Upset, Jordan raised the point at a panel discussion at the museum in November. Hushka wasn’t there, but the panelists suggested Jordan talk to the curator about it. He created artwork in response to the show: one was a painted resin collage called “Edges of a Silhouetted Earth,” referencing the lunar eclipse and toxic materials to “lament and celebrate the black lives being cleared from our remembrance by the whitewashed narrative of the HIV/AIDS crisis,” according to Jordan’s artist statement. It was accepted for “Struggle and Strength,” the local counterpart exhibit.Another work — a digital collage drawing parallels with the media’s tendency to focus on white deaths during the Ebola crisis — was posted on the walls during the protest.

Art is not a neutral zone where everybody gets along. There’s a lot of erasure and violence that contributes to how our people’s stories are told.” -

Artist Chris Jordan

Hushka emailed Jordan to set up a conversation, which was reported last week on a local blog. In it, Hushka said he had not known about the statistics when compiling the show. Not satisfied, Jordan asked the Tacoma Action Collective — of which he’s not a member — to organize the protest.

“Arts movements have been the center of raising public visibility throughout the history of the HIV/AIDS epidemic,” said the collective in a statement read and distributed during the protest. “(But TAM’s) exhibit largely displays HIV as a white crisis from the ’80s.”

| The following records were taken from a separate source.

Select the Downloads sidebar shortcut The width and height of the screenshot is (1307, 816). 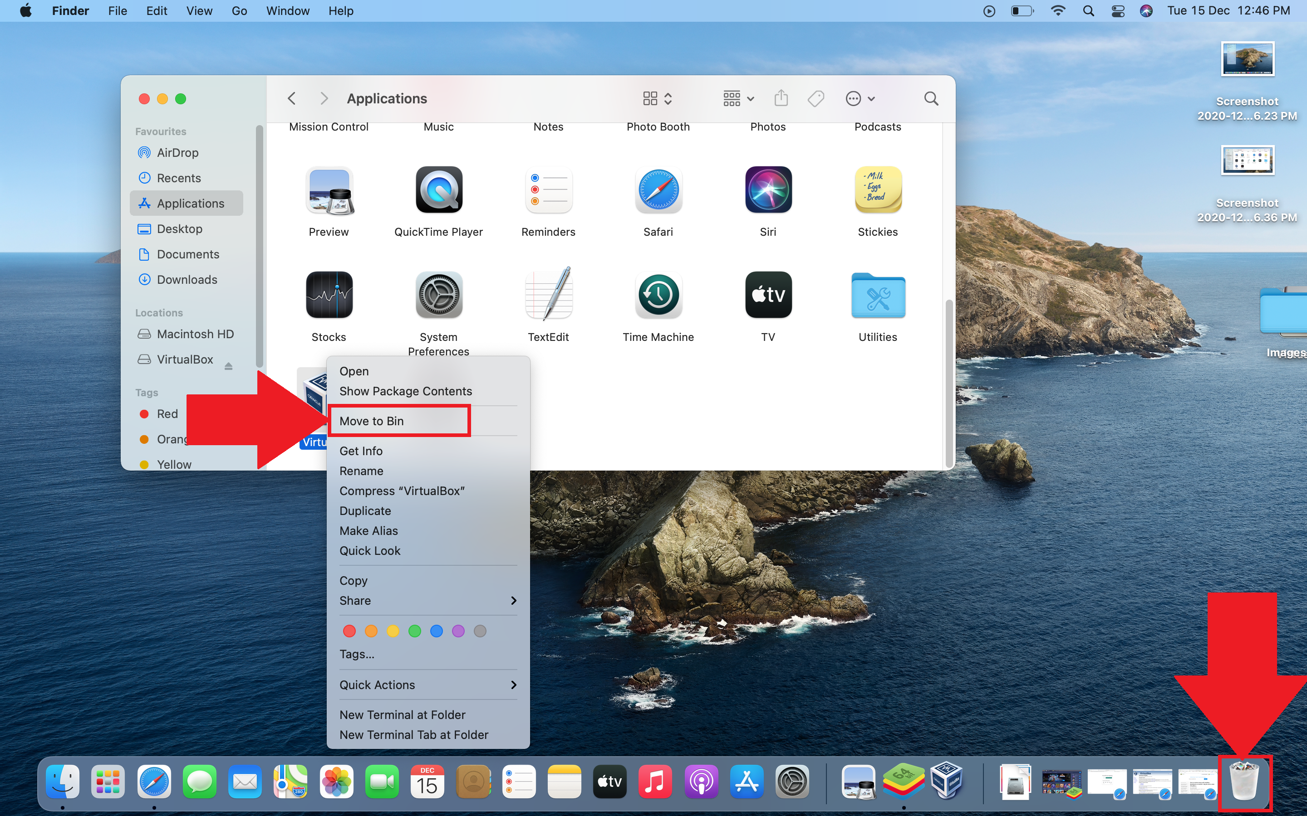click(x=186, y=279)
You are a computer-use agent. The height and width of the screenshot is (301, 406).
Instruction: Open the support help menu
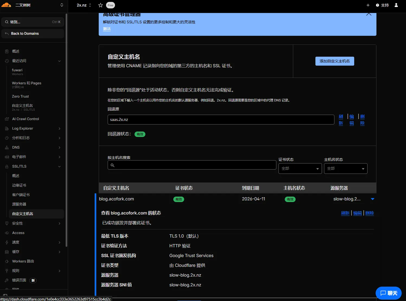(x=382, y=5)
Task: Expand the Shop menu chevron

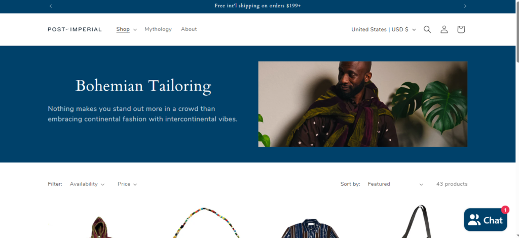Action: 135,30
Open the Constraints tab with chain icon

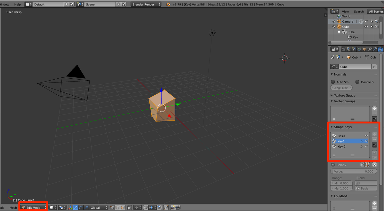[370, 49]
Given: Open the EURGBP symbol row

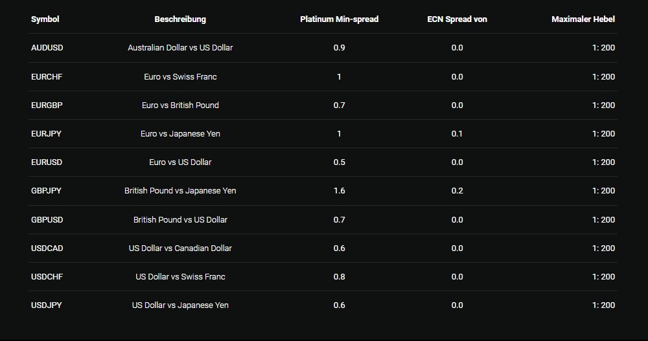Looking at the screenshot, I should pyautogui.click(x=47, y=105).
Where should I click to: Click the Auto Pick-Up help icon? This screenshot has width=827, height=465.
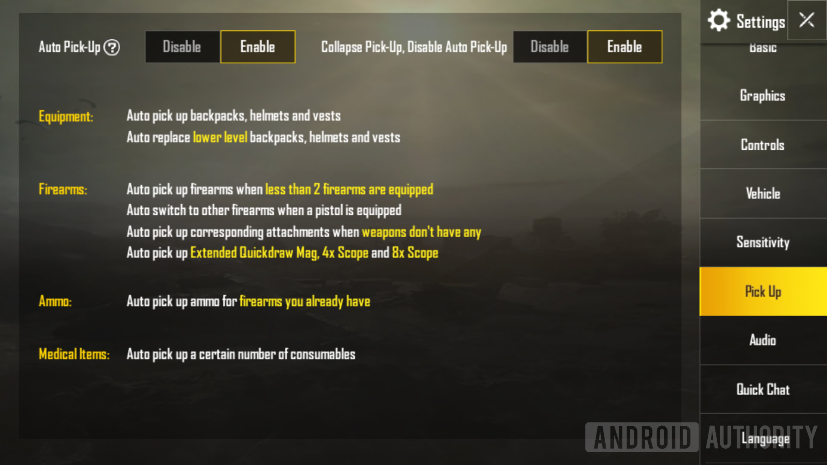113,47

In response, the museum in a press statement thanked the group for raising the issue and offered to “continue this discussion and facilitate the group’s expression in the broader conversation.”


The problem, said Jordan, goes beyond “Art AIDS America” and into museums nationwide — a lack of diversity in museum personnel.

“There needs to be a shift in hiring practice,” said Jordan. “You need people of color on staff to do this work of museums of capturing history.”

Stebich agrees.

“We all know in the museum world that we have a long way to go in diversifying museum staff,” said Stebich.

In a recent museum survey, 10 out of 54 staff members identified as non-white (black, Hispanic, Asian/Pacific Islander, American Indian). Recently the board governance committee made a formal goal in recruiting new members. Currently only one board member is African American, out of 31 regular members, three life trustees and five trustees emeritus.

The museum is building a pipeline for future staff diversity by encouraging interns and after-school students from more diverse populations.

Jordan also is asking current staff go through training to see things through a more diverse perspective.

And he raised the issue of more diverse art in the museum in general. Hushka told Jordan that in the last 10 years the museum has “continually shown works by people of color,” and the museum has acquired a dozen works by black artists over the last five years. The last big show to focus on the work of African American artists was the Gee’s Bend quilts exhibit four years ago. Coming next fall is “30 Americans,” showcasing 30 contemporary African American artists.

Traditionally, museums collect and preserve, but they also display. And when they choose to display works that reflect the values of less-inclusive times or cultures, they face a dilemma: how to present work that is valuable but nevertheless offensive to contemporary culture?

It’s a problem the museum faced a year ago with the building of its new Western American art wing, based on a collection that includes many works depicting Native Americans in a stereotypical, inaccurate or condescending way by European artists. The museum has tried to address this problem by engaging Native American locals and artists in commenting on the art, and recently mounted an exhibition that balances Eurocentric views of Native Americans with those of contemporary Native American artists.

They have also tried to raise the subject in their programming for both the new wing and “Art AIDS America,” such as presenter Micha Cardenas, a transgender woman artist of color.

But in a museum, art speaks loudly.

“Art is not a neutral zone where everybody gets along,” Jordan said.